9条信者の大きな矛盾
日本国憲法の第9条の2項にはこう記されている。
「前項の目的を達成するために、陸海空軍その他の戦力は、これを保持しない。国の交戦権は、これを認めない。」
つまり、日本は武力を全く以て放棄しろ、という条文である。バカバカしい話だが、今の我が国にはこの条文を信奉し、またこの条文のおかげで、現在の日本の平和が成り立っていると、声高に叫ぶ人がいる。
そのような人々を私は、「9条信者」と呼ぶ。
9条信者の特徴として、9条2項を信奉する他に、戦前戦中の日本を否定しがちであり、また大東亜戦争において、国のために戦った英霊たちを「無駄死にであった」と評する癖がある。
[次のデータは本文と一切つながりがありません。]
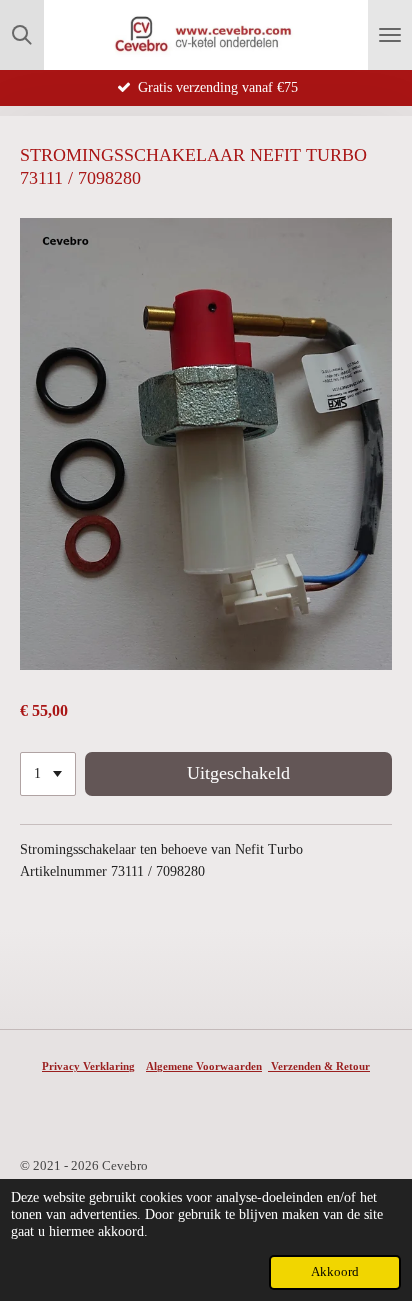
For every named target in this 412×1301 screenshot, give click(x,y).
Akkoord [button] (335, 1272)
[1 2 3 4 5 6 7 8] (48, 774)
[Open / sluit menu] (390, 35)
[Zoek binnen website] (22, 35)
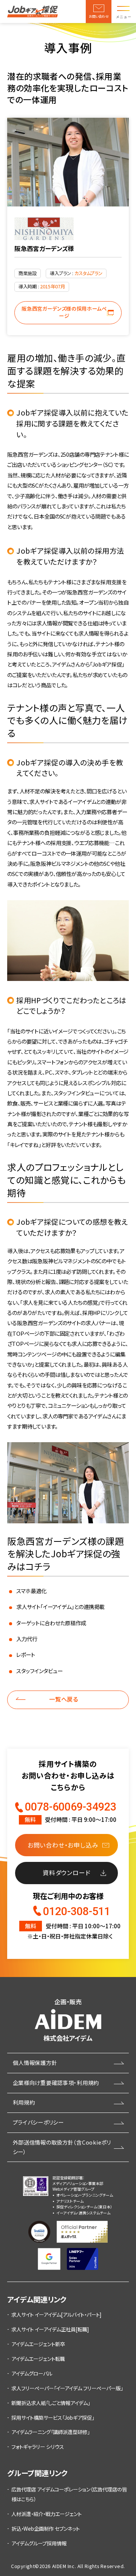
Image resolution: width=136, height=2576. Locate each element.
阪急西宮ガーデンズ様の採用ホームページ (64, 312)
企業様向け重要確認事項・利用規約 (56, 2082)
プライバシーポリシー (38, 2122)
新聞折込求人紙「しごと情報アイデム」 (50, 2403)
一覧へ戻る (63, 1699)
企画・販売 (68, 2020)
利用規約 (24, 2102)
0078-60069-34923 (70, 1806)
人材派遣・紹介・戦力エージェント (46, 2513)
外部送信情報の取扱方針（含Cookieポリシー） (62, 2146)
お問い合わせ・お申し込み (63, 1844)
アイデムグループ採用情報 (38, 2543)
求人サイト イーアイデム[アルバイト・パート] (56, 2314)
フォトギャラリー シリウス (37, 2446)
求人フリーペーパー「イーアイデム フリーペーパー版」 (67, 2388)
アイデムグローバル (31, 2373)
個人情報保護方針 (35, 2062)
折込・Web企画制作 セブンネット (45, 2528)
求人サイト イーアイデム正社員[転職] (50, 2329)
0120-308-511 (76, 1911)
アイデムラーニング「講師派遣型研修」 (50, 2432)
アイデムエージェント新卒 (38, 2344)
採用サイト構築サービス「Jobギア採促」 (52, 2417)
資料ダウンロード (66, 1872)
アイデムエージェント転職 (38, 2358)
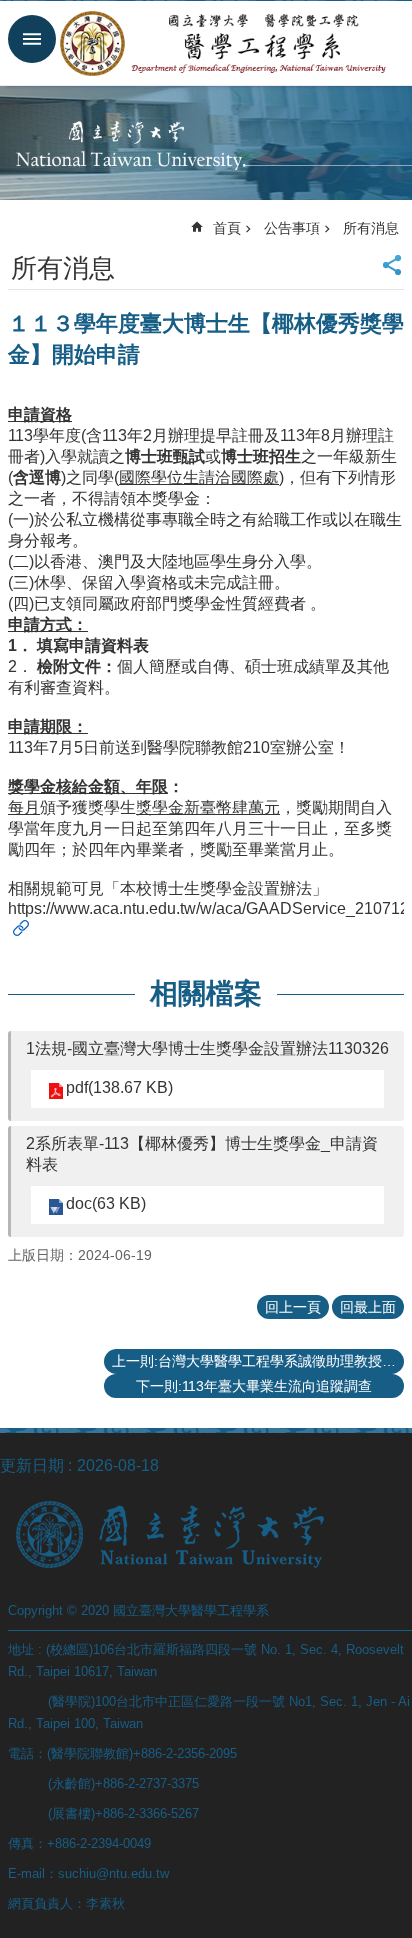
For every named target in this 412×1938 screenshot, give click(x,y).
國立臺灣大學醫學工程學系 (226, 43)
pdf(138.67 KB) (119, 1087)
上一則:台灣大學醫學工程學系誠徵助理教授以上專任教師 (258, 1361)
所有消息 (371, 228)
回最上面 (368, 1307)
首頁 (227, 228)
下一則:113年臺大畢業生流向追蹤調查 (254, 1386)
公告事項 (292, 228)
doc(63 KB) (106, 1203)
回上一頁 (293, 1307)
だが、ここでおかしなことに気づく。英霊たちの死が「無駄死に」であったのならば、こんな条文を書き加えただろうか。
ご存知の通り、この日本国憲法は敗戦後の日本にて、占領政策を敷いた連合国軍総司令部(以下、GHQ)によって草案が作成された。
GHQの職員の大半は、アメリカ人であり、その中には米国軍人もいた。つまり対日戦争がどのようなものであったかを知る人間も多数いたということだ。
しつこいようだが、英霊の死が「無駄死に」であれば、このような条文は必要なかったであろう。なぜGHQは日本の武力を削いだのか。
簡単な話である。日本軍の恐怖が脳裏に焼きついているためだ。皆さんもご存知だと思うが、大東亜戦争末期の「硫黄島の戦い」や「沖縄戦」における、日本兵の戦いは凄まじいものであった。我が国を守らんとする若人が凄まじい形相で、自らの命をかなぐり捨て、米兵に向かっていった。アメリカ側からすれば戦には勝ったものの、とてつもない恐怖が脳裏に焼きついただろう。
「再び日本が軍備を整えれば、次はない。」
硫黄島や沖縄での戦いを知る、米国軍人はそう思い、日本の武力を放棄させたのだろう。
少なくとも、9条信者からすれば英霊たちの死は「無駄死に」ではなかろう。信者たちが信奉する「日本国憲法第9条第2項」という「平和の呪文」は、英霊たちの凄まじい戦いの果てに生まれたものだからだ。
9条信者こそ、本来であれば、9条が生まれた所以である英霊たちに感謝せねばならないはずだ。しかし9条信者であればあるほど、英霊たちの戦いを否定し、なかったことにする。
9条信者がこの大きな矛盾に気づく時は、同時に日本国憲法第9条第2項という「偽の平和の呪文」を信奉することをやめた時であろう。